Nothing is making sense on TV. Too many TV stations are reporting different versions of what is happening. Are we under attack? Is this going to happen here? Are we in danger? Where do we go to get away from this chaos? Needless to say, we didn't realize that our discussions between us were being watched. Our three children are looking at us a little confused watching their mother and father together talking like civilized people. What a strange experience it must have been for them to see how we once used to act in front of them.

In the meantime, my phone is blowing up with calls from my office. I was a branch manager at the time of a nationwide mortgage company and many employees, customers and business affiliates were calling to see if we were open for business. I didn't know what to say. All of my immediate supervisors were unavailable. I told everyone that called to go home and be with family; business was closed until further notice.

At that moment, I had decided to run to the office and lock everything up and make sure the building was secure (who knew if they would attack my office in San Diego, right?) As I got back into my car, my ex-spouse and I talked on the phone together about setting an emergency evacuation plan in case if things got worse. I didn't want to be separated from my children and I wanted to know where they were going to be all day. Now that I can look back on this moment, I realize that I was too afraid to say that I was also concerned about my ex-spouse's safety as well. She had no family in town, and mine were only an hour away. As awkward as my dialog came out, the message was understood and we talked throughout the day on our emergency plan in case we had to evacuate. You would have never known that these two adults had adifficult post-divorce relationship. We had both contacted our parents and set up a plan on how we could make sure everyone would be safe and secure during the national tragedy. All evacuation plans included sticking together and not allowing the children to separate from either parent. At this moment, I realized that our relationship had changed. What mattered most to both of us was having our family around regardless of our post-divorce relationship failures. Our co-parenting relationship changed that moment and I can now look back and see how that conversation was the defining moment. Our talks of evacuation and sticking together during the crisis was more important to us than the past two years of needless bickering and trying to point out who is wrong in our daily dialog that we once had together.

As the rest of the events unfolded that day, I was starting to sense a lot of fear in the air. I had gone back to my house and watched TV with my girlfriend and listened to her version of an emergency, evacuation plan.
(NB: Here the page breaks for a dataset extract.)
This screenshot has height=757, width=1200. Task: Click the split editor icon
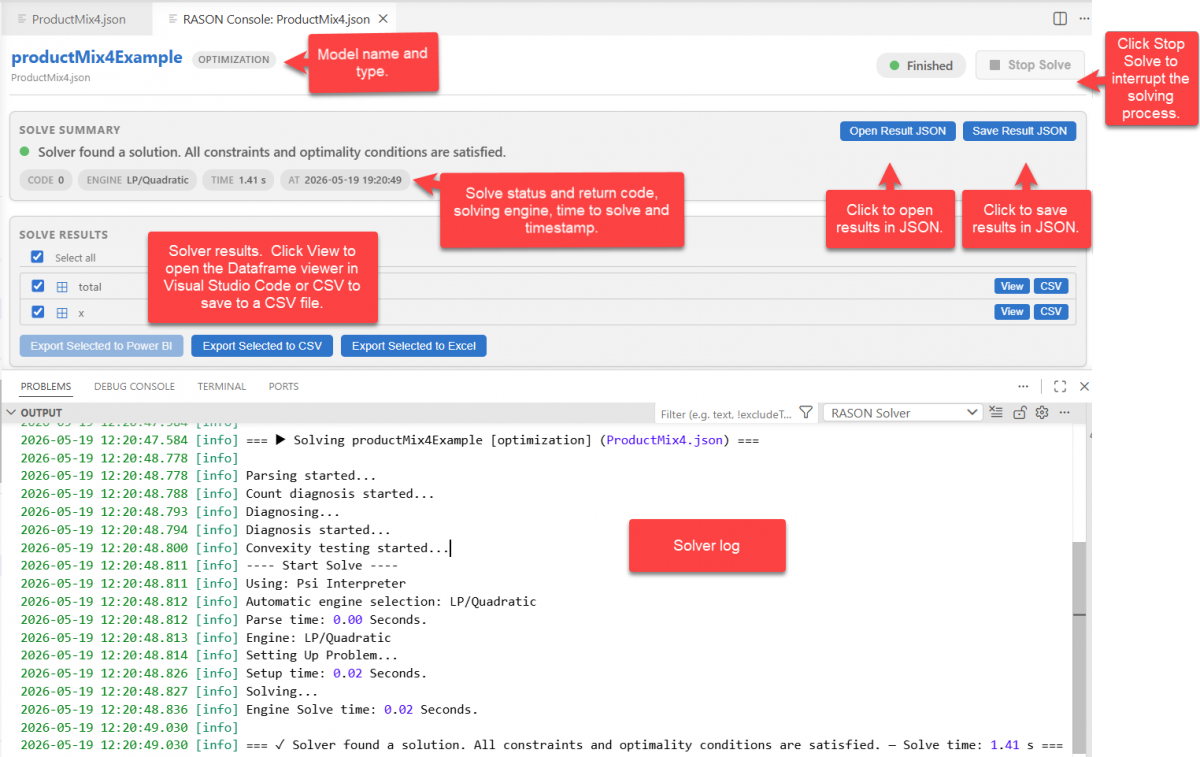click(x=1060, y=18)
At that moment, I had to speak my peace and share my plans. "I can't leave my children..." which was my response to her inquiry. "And it's not fair to leave their mother behind either, so any plans that we have must to include her and my children..." Needless to say, the next 24 hours of that discussion took on many different directions but I never wavered from including my children and ex-spouse. How that girlfriend relationship ended is another story to tell, however, the reality of dating any divorced parent is that your life is involved with all parties in the family, including the ex-spouse.
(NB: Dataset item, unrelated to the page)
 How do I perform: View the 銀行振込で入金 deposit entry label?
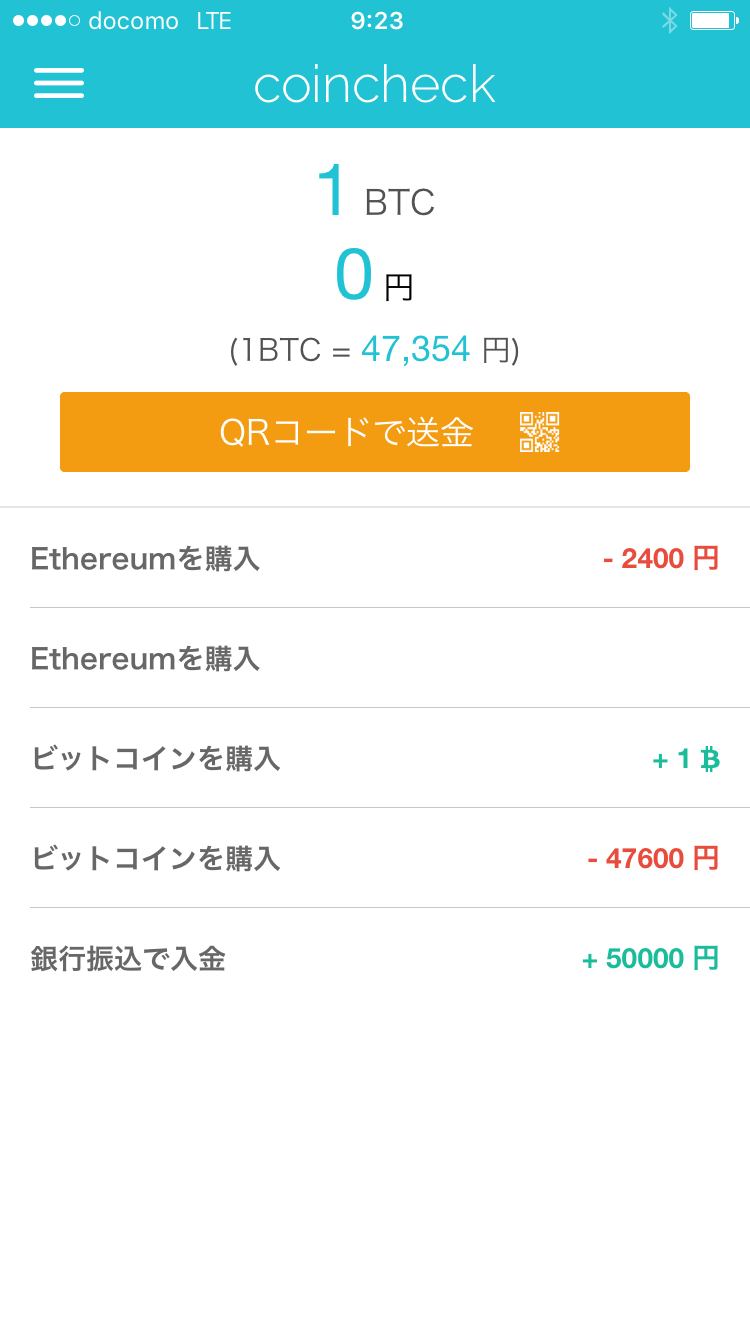click(128, 959)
Over the past 10 years since 9/11, I can honestly say that my co-parenting relationship with my ex-spouse has grown to become very positive and cohesive. It's far from perfect, but perfectly in balance with our three children. My youngest daughter is going to celebrate her 12th birthday this month and I am grateful for the life lessons that 9/11 brought to my life as a single parent. I have a better understanding now on how important a good co-parenting relationship can be during a time of tragedy and uncertainty.